Detrimental Immediate- and Medium-Term Clinical Effects of Right Ventricular Pacing in Patients With Myocardial Fibrosis

Abstract

Background: Long-term right ventricular (RV) pacing leads to heart failure or a decline in left ventricular (LV) function in up to a fifth of patients. We aimed to establish whether patients with focal fibrosis detected on late gadolinium enhancement cardiovascular magnetic resonance (CMR) have deterioration in LV function after RV pacing.

Methods: We recruited 84 patients with LV ejection fraction ≥40% into 2 observational CMR studies. Patients (n=34) with a dual-chamber device and preserved atrioventricular conduction underwent CMR in 2 asynchronous pacing modes (atrial asynchronous and dual-chamber asynchronous) to compare intrinsic atrioventricular conduction with forced RV pacing.

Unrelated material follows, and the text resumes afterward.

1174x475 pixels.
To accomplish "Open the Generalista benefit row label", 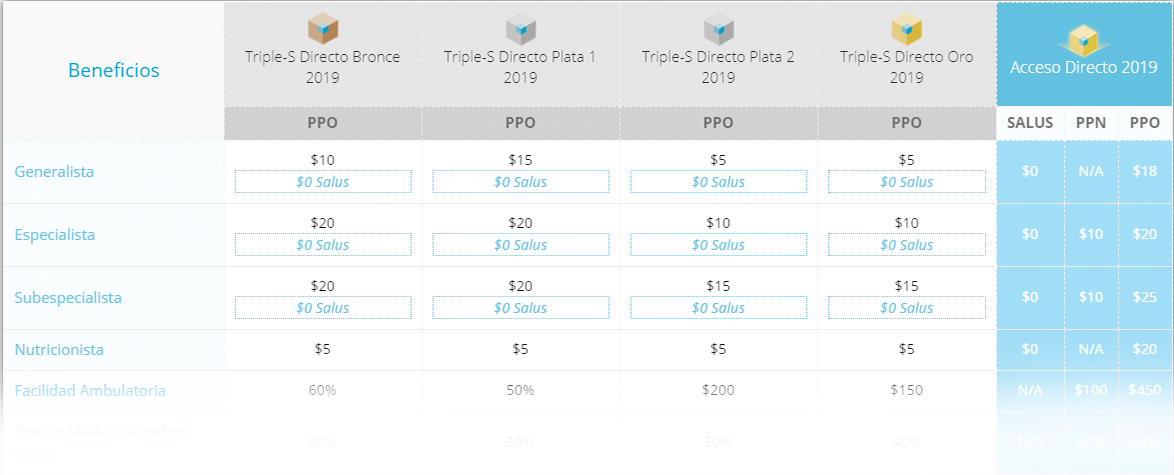I will [x=55, y=172].
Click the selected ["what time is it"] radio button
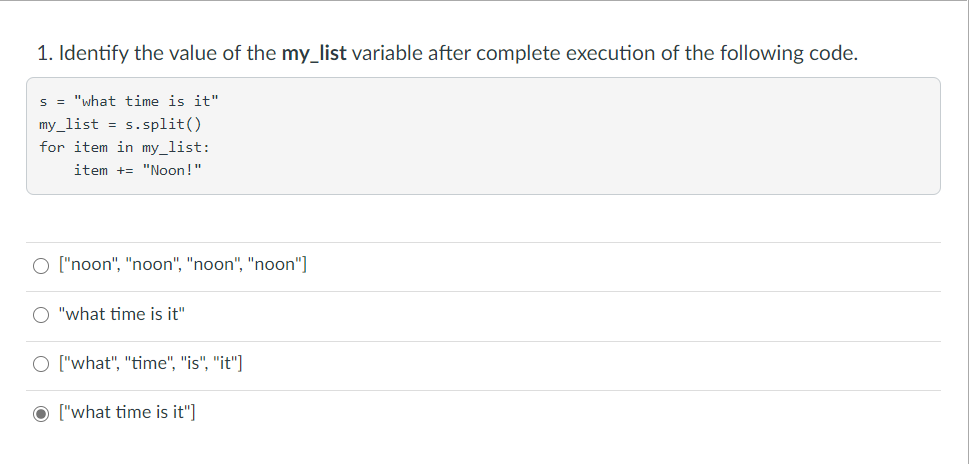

Patients (n=50) with high-grade atrioventricular block underwent CMR before and 6 months after pacemaker implantation to investigate the medium-term effects of RV pacing.

Results: The key findings were (1) initiation of RV pacing in patients with fibrosis, compared with those without, was associated with greater immediate changes in both LV end-systolic volume index (5.3±3.5 versus 2.1±2.4 mL/m²; P<0.01) and LV ejection fraction (-5.7±3.4% versus -3.2±2.6%; P=0.02); (2) medium-term RV pacing in patients with fibrosis, compared with those without, was associated with greater changes in LV end-systolic volume index (8.0±10.4 versus -0.6±7.3 mL/m²; P=0.008) and LV ejection fraction (-12.3±7.9% versus -6.7±6.2%; P=0.012); (3) patients with fibrosis did not experience an improvement in quality of life, biomarkers, or functional class after pacemaker implantation; (4) after 6 months of RV pacing, 10 of 50 (20%) patients developed LV ejection fraction <35% and were eligible for upgrade to cardiac resynchronization according to current guidelines. All 10 patients had fibrosis on their preimplant baseline scan and were identified by >1.1 g of fibrosis with 90% sensitivity and 70% specificity.

Conclusions: Fibrosis detected on CMR is associated with immediate- and medium-term deterioration in LV function following RV pacing and could be used to identify those at risk of heart failure before pacemaker implantation.

Keywords: atrioventricular block; biomarkers; fibrosis; heart failure; heart ventricles.

Figure 1.

Study design and protocol. AOO indicates atrial asynchronous pacing; AV, atrioventricular; CMR, cardiovascular magnetic resonance; DOO, dual chamber asynchronous pacing; ICD, implantable cardioverter defibrillator; LGE, late gadolinium enhancement; LVEF, left ventricular ejection fraction; MRI, magnetic resonance imaging; PM, pacemaker; and VOO, ventricular asynchronous pacing. *Or 10bpm above the intrinsic heart rate when the intrinsic rate was greater than 80bpm.

Figure 2.

Late gadolinium imaging in study participants. Representative short-axis late gadolinium enhancement (LGE) images in bradycardic patients before pacemaker implantation (A–C) and in patients with implanted pacemakers (D–F). Examples demonstrate the presence of LGE (blue arrows) and artifact from the right ventricular pacing lead (green arrows).

Figure 3.

Absolute change in ventricular volumes and function before and after ventricular pacing. Values are mean±SE. Absolute changes between those with (blue bars) and without (red bars) myocardial fibrosis. Study 1 (left): immediate change between atrial asynchronous and dual chamber asynchronous pacing modes in patients with preserved atrioventricular (AV) conduction. Study 2 (right): change from baseline (before pacemaker) to 6 mo follow-up in patients implanted with permanent pacemakers for AV block. LVEDVi indicates left ventricular end-diastolic volume index; LVEF, left ventricular ejection fraction; and LVESVi, left ventricular end-systolic volume index.

Figure 4.

Change in the New York Heart Association functional class before and after pacemaker implantation.